“Anglofilia” – Ignacio Peyró


Voto: 5 stelle / 5

“Anglofilia” è un libro di Ignacio Peyró, pubblicato a maggio 2025 dalla casa editrice Graphe.it nella collana Notabilia. L’edizione italiana, nella traduzione di Roberto Russo, è stata data alle stampe il 21 aprile, 99esimo anniversario della nascita della regina Elisabetta II.

Ringraziamo la casa editrice e l’ufficio stampa 1A comunicazione per la copia cartacea ricevuta in omaggio.

Trama di Anglofilia

“Anglofilia” è dichiaratamente un “piccolo glossario sentimentale della cultura inglese”, pensato esplicitamente per gli amanti dell’argomento. In 52 capitoli snocciola altrettanti aspetti, raccogliendoli dalla A alla Y, che in maniera più o meno evidente sono alla base della cultura inglese. L’autore riesce ad essere molto eterogeneo e accurato, sia quando parla di caratteristiche un po’ più intime, come l’utilizzo dei cappelli o la predilezione per le case di campagna, sia quando affronta tematiche più complesse e delicate, come gli status sociali o il rapporto con la religione.

Recensione

Insieme all’accuratezza dell’autore, l’umorismo è sicuramente la caratteristica di maggior rilievo di “Anglofilia”. Ignacio Peyró riesce a riconoscere e a rispettare quel delicatissimo equilibrio che sta a metà fra il sarcasmo e l’ironia, senza risultare mai irriverente. Anzi, i suoi sono interventi condivisi da chi prova un amore incondizionato verso qualcosa, nonostante ne conosca i difetti.

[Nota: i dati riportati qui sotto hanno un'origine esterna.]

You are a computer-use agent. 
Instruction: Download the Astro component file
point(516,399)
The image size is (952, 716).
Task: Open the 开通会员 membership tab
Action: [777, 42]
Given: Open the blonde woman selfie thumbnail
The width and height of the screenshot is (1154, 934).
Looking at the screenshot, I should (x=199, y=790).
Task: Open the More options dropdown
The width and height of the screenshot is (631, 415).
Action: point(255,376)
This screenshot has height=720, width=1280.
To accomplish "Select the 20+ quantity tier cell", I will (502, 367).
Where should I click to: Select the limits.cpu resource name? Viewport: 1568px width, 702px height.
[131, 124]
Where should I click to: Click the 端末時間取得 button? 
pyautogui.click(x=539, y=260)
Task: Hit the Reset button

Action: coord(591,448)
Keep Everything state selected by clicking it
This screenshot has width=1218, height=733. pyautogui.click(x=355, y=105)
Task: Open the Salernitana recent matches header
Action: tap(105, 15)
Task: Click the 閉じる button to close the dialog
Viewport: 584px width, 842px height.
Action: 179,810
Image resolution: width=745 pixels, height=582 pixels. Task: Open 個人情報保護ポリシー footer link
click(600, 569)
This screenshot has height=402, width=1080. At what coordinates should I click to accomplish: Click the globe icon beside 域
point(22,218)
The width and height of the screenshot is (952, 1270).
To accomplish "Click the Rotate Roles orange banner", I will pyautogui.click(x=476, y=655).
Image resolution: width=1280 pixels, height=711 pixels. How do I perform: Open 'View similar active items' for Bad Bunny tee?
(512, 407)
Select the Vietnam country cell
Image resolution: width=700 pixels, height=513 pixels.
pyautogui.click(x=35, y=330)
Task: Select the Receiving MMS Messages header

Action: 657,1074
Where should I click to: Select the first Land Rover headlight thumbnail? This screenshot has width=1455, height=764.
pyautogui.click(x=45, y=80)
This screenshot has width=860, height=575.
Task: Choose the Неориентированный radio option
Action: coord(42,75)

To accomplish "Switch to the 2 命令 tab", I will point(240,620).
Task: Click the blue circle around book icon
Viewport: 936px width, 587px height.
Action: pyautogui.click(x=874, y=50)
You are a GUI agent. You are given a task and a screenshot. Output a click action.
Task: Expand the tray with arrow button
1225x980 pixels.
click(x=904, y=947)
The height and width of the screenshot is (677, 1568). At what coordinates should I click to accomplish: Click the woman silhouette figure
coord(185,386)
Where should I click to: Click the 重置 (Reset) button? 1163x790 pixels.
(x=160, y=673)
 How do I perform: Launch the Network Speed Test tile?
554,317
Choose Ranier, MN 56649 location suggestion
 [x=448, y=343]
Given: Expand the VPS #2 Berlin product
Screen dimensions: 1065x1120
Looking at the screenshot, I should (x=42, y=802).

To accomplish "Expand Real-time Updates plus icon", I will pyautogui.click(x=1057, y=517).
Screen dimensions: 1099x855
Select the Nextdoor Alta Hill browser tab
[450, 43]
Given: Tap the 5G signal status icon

Se è un po’ più noto che i double-decker britannici (anche se dal 2005 circolano solo quelli turistici) e le cabine sono rossi per poter spiccare nella nebbia, sarà una sorpresa scoprire che il legame con gli animali domestici è così forte da aver fatto nascere un’associazione per la tutela dei cani – una royal society – sessant’anni prima di una per i bambini. Oppure: sapevate che versare nella tazza il latte prima del tè è considerato un abominio? E che le cassette postali sono state introdotte dallo scrittore Anthony Trollope, a metà dell’Ottocento?

Questa, inoltre, è anche l’occasione per avere una visione più ampia della connessione tra l’età vittoriana e quella edoardiana, e del rapporto di odio-amore fra Oxford e Cambridge.

“Anglofilia” non ha l’obiettivo di glorificare la cultura inglese o di convincerne i detrattori: è un prodotto – oserei dire – per feticisti, in cui sono stata felice di ritrovarmi. Arricchisce, stimola e diverte. Lo consiglio soprattutto a chi già ama l’argomento, perché deve saper leggere tra le righe: è da considerare un livello pro per gli appassionati.